* _WORK INSTRUCTION_: Output all of the entries exactly as written.

[Stored items]
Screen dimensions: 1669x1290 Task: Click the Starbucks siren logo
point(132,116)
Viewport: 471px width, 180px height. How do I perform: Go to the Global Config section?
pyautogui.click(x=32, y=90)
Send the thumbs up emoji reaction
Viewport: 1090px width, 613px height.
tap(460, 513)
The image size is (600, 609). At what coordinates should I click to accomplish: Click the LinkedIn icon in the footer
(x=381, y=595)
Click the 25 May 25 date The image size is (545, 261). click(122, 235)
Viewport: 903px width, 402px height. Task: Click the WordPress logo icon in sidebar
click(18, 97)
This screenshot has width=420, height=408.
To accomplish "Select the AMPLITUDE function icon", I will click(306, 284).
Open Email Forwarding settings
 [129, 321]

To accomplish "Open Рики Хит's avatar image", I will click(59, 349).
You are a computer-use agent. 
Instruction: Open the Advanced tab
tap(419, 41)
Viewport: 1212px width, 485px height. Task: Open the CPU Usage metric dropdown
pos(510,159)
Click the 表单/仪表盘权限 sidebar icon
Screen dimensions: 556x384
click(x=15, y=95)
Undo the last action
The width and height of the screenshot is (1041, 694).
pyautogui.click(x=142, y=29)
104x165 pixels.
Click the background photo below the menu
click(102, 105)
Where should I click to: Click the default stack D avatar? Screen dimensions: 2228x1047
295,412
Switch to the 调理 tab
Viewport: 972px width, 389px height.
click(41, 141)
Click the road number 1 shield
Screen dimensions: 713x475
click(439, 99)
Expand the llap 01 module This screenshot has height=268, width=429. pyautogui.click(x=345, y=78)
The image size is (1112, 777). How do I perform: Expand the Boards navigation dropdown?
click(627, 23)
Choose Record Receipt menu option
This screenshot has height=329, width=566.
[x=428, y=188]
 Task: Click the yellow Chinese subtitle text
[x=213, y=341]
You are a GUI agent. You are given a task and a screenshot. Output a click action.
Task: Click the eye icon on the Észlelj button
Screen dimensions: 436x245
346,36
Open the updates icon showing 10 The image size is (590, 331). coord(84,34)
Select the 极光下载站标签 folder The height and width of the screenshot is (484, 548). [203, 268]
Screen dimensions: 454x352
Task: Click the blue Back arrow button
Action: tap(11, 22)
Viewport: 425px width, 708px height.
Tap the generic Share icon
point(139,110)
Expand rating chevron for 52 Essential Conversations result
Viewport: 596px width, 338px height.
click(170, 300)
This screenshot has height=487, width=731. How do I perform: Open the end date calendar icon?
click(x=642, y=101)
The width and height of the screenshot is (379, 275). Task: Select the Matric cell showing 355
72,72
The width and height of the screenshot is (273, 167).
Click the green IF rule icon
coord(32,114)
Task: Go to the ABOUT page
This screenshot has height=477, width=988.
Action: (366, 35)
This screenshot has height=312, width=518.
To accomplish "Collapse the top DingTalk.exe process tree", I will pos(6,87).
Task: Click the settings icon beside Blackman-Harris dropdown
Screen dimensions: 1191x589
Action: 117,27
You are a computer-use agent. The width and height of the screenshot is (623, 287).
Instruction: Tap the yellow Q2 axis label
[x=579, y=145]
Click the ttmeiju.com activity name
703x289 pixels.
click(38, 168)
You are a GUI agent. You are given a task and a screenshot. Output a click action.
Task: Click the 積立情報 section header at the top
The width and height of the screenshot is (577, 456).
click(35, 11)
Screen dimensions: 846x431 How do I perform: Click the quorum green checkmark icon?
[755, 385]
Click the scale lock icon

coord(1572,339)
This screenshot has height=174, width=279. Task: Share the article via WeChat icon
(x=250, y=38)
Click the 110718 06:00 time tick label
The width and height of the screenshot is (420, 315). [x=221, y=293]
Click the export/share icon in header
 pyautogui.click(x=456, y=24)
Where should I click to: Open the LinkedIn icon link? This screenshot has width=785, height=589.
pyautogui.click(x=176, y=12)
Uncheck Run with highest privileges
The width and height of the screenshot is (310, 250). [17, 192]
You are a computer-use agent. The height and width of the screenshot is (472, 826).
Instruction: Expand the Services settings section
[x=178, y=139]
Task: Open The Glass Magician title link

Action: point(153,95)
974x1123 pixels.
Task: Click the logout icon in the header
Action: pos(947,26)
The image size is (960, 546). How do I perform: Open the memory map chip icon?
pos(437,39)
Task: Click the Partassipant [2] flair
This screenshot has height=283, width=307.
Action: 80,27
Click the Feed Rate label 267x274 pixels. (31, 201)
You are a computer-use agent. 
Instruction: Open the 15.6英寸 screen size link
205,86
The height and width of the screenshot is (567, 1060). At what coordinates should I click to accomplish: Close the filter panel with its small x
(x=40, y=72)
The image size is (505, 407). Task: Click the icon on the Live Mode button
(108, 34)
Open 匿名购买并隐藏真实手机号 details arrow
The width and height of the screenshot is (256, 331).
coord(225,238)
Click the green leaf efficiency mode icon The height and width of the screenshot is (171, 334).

* _YOUR SOLUTION_:
Screen dimensions: 1669x1290 Task: Click the Starbucks siren logo
point(132,116)
Viewport: 471px width, 180px height. How do I perform: Go to the Global Config section?
pyautogui.click(x=32, y=90)
Send the thumbs up emoji reaction
Viewport: 1090px width, 613px height.
tap(460, 513)
The image size is (600, 609). At what coordinates should I click to accomplish: Click the LinkedIn icon in the footer
(x=381, y=595)
Click the 25 May 25 date The image size is (545, 261). click(122, 235)
Viewport: 903px width, 402px height. Task: Click the WordPress logo icon in sidebar
click(18, 97)
This screenshot has width=420, height=408.
To accomplish "Select the AMPLITUDE function icon", I will click(306, 284).
Open Email Forwarding settings
 [129, 321]

To accomplish "Open Рики Хит's avatar image", I will click(59, 349).
You are a computer-use agent. 
Instruction: Open the Advanced tab
tap(419, 41)
Viewport: 1212px width, 485px height. Task: Open the CPU Usage metric dropdown
pos(510,159)
Click the 表单/仪表盘权限 sidebar icon
Screen dimensions: 556x384
click(x=15, y=95)
Undo the last action
The width and height of the screenshot is (1041, 694).
pyautogui.click(x=142, y=29)
104x165 pixels.
Click the background photo below the menu
click(102, 105)
Where should I click to: Click the default stack D avatar? Screen dimensions: 2228x1047
295,412
Switch to the 调理 tab
Viewport: 972px width, 389px height.
click(41, 141)
Click the road number 1 shield
Screen dimensions: 713x475
click(439, 99)
Expand the llap 01 module This screenshot has height=268, width=429. pyautogui.click(x=345, y=78)
The image size is (1112, 777). How do I perform: Expand the Boards navigation dropdown?
click(627, 23)
Choose Record Receipt menu option
This screenshot has height=329, width=566.
[x=428, y=188]
 Task: Click the yellow Chinese subtitle text
[x=213, y=341]
You are a GUI agent. You are given a task and a screenshot. Output a click action.
Task: Click the eye icon on the Észlelj button
Screen dimensions: 436x245
346,36
Open the updates icon showing 10 The image size is (590, 331). coord(84,34)
Select the 极光下载站标签 folder The height and width of the screenshot is (484, 548). [203, 268]
Screen dimensions: 454x352
Task: Click the blue Back arrow button
Action: tap(11, 22)
Viewport: 425px width, 708px height.
Tap the generic Share icon
point(139,110)
Expand rating chevron for 52 Essential Conversations result
Viewport: 596px width, 338px height.
click(170, 300)
This screenshot has height=487, width=731. How do I perform: Open the end date calendar icon?
click(x=642, y=101)
The width and height of the screenshot is (379, 275). Task: Select the Matric cell showing 355
72,72
The width and height of the screenshot is (273, 167).
Click the green IF rule icon
coord(32,114)
Task: Go to the ABOUT page
This screenshot has height=477, width=988.
Action: (366, 35)
This screenshot has height=312, width=518.
To accomplish "Collapse the top DingTalk.exe process tree", I will pos(6,87).
Task: Click the settings icon beside Blackman-Harris dropdown
Screen dimensions: 1191x589
Action: 117,27
You are a computer-use agent. The width and height of the screenshot is (623, 287).
Instruction: Tap the yellow Q2 axis label
[x=579, y=145]
Click the ttmeiju.com activity name
703x289 pixels.
click(38, 168)
You are a GUI agent. You are given a task and a screenshot. Output a click action.
Task: Click the 積立情報 section header at the top
The width and height of the screenshot is (577, 456).
click(35, 11)
Screen dimensions: 846x431 How do I perform: Click the quorum green checkmark icon?
[755, 385]
Click the scale lock icon

coord(1572,339)
This screenshot has height=174, width=279. Task: Share the article via WeChat icon
(x=250, y=38)
Click the 110718 06:00 time tick label
The width and height of the screenshot is (420, 315). [x=221, y=293]
Click the export/share icon in header
 pyautogui.click(x=456, y=24)
Where should I click to: Open the LinkedIn icon link? This screenshot has width=785, height=589.
pyautogui.click(x=176, y=12)
Uncheck Run with highest privileges
The width and height of the screenshot is (310, 250). [17, 192]
You are a computer-use agent. The height and width of the screenshot is (472, 826).
Instruction: Expand the Services settings section
[x=178, y=139]
Task: Open The Glass Magician title link

Action: point(153,95)
974x1123 pixels.
Task: Click the logout icon in the header
Action: pos(947,26)
The image size is (960, 546). How do I perform: Open the memory map chip icon?
pos(437,39)
Task: Click the Partassipant [2] flair
This screenshot has height=283, width=307.
Action: 80,27
Click the Feed Rate label 267x274 pixels. (31, 201)
You are a computer-use agent. 
Instruction: Open the 15.6英寸 screen size link
205,86
The height and width of the screenshot is (567, 1060). At what coordinates should I click to accomplish: Close the filter panel with its small x
(x=40, y=72)
The image size is (505, 407). Task: Click the icon on the Live Mode button
(108, 34)
Open 匿名购买并隐藏真实手机号 details arrow
The width and height of the screenshot is (256, 331).
coord(225,238)
Click the green leaf efficiency mode icon The height and width of the screenshot is (171, 334).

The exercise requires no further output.